** Task prompt **
Copy the records below verbatim, from the first line through the line containing "Chứng Chỉ Nghề Xây Dựng (47, 2260)", inclusive, and output nothing else.

Collected data entries:
········

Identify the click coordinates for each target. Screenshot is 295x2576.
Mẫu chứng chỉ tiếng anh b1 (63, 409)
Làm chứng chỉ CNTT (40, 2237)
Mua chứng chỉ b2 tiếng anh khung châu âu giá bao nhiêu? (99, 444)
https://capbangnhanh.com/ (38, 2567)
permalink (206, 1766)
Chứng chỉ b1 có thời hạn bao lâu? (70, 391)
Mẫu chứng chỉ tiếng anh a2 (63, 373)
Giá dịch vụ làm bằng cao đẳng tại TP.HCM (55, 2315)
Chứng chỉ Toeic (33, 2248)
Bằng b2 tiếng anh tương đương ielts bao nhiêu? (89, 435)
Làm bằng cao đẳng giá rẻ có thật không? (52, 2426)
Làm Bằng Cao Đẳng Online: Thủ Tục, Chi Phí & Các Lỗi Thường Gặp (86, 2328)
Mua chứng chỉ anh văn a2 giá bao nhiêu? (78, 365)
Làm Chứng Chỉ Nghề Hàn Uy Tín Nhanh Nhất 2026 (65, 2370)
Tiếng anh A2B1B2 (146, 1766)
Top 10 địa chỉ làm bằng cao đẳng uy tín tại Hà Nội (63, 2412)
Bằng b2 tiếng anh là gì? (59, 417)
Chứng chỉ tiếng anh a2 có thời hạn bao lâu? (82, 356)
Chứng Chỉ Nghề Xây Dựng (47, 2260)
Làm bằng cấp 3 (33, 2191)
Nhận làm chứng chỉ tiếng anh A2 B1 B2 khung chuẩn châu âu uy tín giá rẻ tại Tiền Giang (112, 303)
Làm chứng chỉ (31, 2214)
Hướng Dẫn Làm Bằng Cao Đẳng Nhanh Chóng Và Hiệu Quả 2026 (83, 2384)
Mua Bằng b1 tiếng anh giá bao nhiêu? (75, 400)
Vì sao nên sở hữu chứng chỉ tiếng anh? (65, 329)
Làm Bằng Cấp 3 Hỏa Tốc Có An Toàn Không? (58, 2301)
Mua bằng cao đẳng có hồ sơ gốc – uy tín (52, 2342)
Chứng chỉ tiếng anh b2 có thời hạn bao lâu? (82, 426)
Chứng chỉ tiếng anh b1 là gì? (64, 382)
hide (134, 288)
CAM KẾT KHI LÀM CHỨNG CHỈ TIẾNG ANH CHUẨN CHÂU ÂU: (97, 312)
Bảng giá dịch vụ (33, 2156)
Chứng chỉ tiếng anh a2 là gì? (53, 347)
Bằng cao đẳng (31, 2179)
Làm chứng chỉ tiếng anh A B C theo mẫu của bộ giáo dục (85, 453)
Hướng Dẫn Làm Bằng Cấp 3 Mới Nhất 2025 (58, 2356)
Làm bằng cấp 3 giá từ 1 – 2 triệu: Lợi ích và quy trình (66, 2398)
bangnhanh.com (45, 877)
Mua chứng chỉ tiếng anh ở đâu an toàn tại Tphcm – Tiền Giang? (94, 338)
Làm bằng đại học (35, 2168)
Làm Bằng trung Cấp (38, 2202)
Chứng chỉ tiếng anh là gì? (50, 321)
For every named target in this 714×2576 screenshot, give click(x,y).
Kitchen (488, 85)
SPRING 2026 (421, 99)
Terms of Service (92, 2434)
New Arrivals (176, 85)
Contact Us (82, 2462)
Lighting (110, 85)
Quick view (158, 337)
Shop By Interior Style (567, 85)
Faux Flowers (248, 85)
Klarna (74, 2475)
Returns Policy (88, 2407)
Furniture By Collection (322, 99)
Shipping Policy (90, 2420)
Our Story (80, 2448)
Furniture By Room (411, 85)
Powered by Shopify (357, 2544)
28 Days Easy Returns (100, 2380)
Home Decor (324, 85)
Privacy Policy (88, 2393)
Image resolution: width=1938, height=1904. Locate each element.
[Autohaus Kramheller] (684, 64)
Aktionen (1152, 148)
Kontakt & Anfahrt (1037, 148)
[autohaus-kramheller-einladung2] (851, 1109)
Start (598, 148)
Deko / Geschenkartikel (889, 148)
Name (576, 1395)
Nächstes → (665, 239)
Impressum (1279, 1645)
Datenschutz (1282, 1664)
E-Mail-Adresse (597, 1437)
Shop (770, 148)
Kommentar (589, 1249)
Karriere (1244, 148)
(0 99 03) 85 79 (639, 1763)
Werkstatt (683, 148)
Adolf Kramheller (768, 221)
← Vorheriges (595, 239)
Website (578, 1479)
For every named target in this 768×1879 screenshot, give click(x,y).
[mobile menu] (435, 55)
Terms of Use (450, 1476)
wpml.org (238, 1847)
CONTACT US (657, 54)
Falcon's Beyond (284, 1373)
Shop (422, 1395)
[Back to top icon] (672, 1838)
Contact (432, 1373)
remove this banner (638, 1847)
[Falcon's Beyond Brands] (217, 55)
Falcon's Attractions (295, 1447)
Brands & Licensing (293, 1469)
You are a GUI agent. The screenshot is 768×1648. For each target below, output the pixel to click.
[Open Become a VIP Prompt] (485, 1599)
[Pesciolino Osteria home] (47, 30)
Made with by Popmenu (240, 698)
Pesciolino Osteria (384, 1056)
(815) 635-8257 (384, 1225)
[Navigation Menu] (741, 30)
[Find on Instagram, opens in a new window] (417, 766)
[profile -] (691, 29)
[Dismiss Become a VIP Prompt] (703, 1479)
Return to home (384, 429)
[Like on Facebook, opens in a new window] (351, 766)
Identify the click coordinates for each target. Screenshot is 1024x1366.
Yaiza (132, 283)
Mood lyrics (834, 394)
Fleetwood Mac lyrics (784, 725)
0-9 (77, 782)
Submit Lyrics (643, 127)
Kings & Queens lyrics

········

** Reply **
Identify the click coordinates for each target. Screenshot is 295x2576.
Mẫu chứng chỉ tiếng anh b1 (63, 409)
Làm chứng chỉ CNTT (40, 2237)
Mua chứng chỉ b2 tiếng anh khung châu âu giá bao nhiêu? (99, 444)
https://capbangnhanh.com/ (38, 2567)
permalink (206, 1766)
Chứng chỉ b1 có thời hạn bao lâu? (70, 391)
Mẫu chứng chỉ tiếng anh a2 (63, 373)
Giá dịch vụ làm bằng cao đẳng tại TP.HCM (55, 2315)
Chứng chỉ Toeic (33, 2248)
Bằng b2 tiếng anh tương đương ielts bao nhiêu? (89, 435)
Làm bằng cao đẳng giá rẻ có thật không? (52, 2426)
Làm Bằng Cao Đẳng Online: Thủ Tục, Chi Phí & Các Lỗi Thường Gặp (86, 2328)
Mua chứng chỉ anh văn a2 giá bao nhiêu? (78, 365)
Làm Chứng Chỉ Nghề Hàn Uy Tín Nhanh Nhất 2026 (65, 2370)
Tiếng anh A2B1B2 (146, 1766)
Top 10 địa chỉ làm bằng cao đẳng uy tín tại Hà Nội (63, 2412)
Bằng b2 tiếng anh là gì? (59, 417)
Chứng chỉ tiếng anh a2 có thời hạn bao lâu? (82, 356)
Chứng Chỉ Nghề Xây Dựng (47, 2260)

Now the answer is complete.